The fourth study [14], explored descriptively the association between self-efficacy and headache impact, anxiety, and physical activity levels in patients with CTTH; a chronic pain pathology and the most prevalent primary headache disorder worldwide [16, 17]. In this study [14] physical activity levels showed positive moderate correlations with self-efficacy in the domain of physical function. Linear regression models determined that self-efficacy and anxiety sensitivity showed a significant association with the headache impact and the anxiety sensitivity index. In addition, no associations were reported between pain intensity, duration, or frequency and psychosocial factors or headache impact. This study showed a great disease’s negative impact on daily tasks and physical activity in CTTH patients. The last factors were influenced by anxiety and self-efficacy.

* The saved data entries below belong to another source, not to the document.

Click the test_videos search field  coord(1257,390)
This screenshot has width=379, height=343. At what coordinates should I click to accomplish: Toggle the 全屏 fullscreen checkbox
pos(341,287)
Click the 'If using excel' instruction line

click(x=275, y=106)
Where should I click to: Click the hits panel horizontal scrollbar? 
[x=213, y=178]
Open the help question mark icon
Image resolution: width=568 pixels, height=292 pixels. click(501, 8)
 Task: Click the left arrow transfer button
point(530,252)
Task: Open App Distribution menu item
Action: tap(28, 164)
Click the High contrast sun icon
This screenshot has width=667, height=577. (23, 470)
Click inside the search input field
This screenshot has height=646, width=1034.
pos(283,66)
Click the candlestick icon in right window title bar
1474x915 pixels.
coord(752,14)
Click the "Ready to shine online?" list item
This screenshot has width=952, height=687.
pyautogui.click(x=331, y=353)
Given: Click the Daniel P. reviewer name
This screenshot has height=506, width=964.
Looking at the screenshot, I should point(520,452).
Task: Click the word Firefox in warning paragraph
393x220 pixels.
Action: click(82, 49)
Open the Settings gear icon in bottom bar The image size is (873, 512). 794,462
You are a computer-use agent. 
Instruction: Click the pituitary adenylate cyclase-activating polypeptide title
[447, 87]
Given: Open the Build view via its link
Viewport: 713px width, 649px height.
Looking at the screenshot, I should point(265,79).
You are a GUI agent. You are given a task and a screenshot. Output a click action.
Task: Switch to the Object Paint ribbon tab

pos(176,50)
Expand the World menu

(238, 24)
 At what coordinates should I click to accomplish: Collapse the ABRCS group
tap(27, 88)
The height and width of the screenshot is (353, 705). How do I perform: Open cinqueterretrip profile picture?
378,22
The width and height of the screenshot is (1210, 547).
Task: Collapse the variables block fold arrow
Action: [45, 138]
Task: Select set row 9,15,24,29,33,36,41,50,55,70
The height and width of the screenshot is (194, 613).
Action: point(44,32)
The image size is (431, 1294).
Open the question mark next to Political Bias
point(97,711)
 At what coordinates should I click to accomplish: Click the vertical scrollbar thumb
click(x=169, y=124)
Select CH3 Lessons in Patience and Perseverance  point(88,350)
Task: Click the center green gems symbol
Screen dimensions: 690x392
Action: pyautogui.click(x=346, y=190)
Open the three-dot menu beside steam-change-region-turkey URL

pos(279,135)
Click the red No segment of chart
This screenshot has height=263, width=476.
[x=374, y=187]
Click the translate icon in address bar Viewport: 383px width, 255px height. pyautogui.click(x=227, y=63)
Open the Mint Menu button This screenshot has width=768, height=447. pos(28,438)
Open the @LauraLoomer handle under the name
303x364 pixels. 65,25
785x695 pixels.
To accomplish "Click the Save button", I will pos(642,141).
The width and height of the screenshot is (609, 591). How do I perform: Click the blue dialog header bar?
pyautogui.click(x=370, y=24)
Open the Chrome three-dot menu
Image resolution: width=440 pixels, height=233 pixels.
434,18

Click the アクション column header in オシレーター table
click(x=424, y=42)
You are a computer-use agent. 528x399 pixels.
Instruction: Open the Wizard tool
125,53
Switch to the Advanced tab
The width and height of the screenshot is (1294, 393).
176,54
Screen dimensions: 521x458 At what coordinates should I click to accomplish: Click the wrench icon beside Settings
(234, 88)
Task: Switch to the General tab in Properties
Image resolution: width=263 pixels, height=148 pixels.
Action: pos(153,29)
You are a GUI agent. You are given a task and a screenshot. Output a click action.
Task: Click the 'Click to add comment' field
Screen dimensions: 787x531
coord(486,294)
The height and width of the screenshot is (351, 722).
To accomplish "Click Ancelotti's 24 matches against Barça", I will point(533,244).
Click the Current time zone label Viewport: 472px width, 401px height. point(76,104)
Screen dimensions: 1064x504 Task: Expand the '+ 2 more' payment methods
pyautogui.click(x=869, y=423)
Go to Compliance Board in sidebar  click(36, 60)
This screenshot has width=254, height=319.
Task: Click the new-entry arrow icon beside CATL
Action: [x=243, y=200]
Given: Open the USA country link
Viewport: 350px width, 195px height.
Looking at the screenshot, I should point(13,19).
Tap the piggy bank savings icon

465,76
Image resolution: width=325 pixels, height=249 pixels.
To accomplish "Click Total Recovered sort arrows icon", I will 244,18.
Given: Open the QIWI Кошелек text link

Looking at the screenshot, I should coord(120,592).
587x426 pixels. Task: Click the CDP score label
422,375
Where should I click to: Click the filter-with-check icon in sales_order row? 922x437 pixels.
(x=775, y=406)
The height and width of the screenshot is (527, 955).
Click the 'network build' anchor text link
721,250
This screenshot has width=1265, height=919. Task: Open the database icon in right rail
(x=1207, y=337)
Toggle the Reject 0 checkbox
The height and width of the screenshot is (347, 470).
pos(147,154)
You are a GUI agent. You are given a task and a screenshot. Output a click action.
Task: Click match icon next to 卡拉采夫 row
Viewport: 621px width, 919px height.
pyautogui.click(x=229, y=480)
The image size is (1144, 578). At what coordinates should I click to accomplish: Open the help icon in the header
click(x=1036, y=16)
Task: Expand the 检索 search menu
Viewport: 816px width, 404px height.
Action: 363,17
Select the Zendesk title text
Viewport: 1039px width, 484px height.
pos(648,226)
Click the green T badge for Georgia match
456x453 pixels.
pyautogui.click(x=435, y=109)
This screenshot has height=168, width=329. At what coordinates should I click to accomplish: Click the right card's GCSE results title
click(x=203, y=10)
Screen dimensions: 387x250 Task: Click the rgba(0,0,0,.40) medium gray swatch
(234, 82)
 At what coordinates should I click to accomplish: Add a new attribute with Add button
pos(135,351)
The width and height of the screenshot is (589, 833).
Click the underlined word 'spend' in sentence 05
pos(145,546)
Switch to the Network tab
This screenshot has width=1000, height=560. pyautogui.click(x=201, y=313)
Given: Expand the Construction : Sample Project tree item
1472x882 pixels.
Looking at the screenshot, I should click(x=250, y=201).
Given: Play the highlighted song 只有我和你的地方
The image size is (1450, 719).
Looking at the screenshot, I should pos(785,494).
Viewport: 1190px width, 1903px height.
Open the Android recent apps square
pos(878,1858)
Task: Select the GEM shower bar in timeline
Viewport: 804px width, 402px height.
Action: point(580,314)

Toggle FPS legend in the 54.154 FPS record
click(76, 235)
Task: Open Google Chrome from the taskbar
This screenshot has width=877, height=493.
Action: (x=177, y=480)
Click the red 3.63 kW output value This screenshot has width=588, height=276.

To conclude, the future of chronic pain prevention, diagnosis, and treatment implies overcoming some relevant concerns and considering some recommendations, such as: (1) the screening for cognitive deficits as a part of the routine diagnostic of FMS, (2) the design of psychoeducation and intervention programs directed not only to FMS patients but also relatives, healthcare workers, and the general population, (3) the use of indices of RT variability, in particular those derived from the ex-Gaussian function, as a complement to assess cognitive function impairments in FMS patients, and (4) the relevance of targeting factors, such as the depression and pain catastrophizing in FMS patients’ intervention, and physical activity and self-efficacy in the CTTH patients’ intervention; in both conditions with the clinical goal of reducing the disease’s impact. The special issue findings highlight the benefits that would entail the creation of personalized evaluation and treatment plans—embracing all the reported factors—in chronic pain patients [18, 19].

Conflicts of Interest

The author(s) declare(s) that they have no conflicts of interest.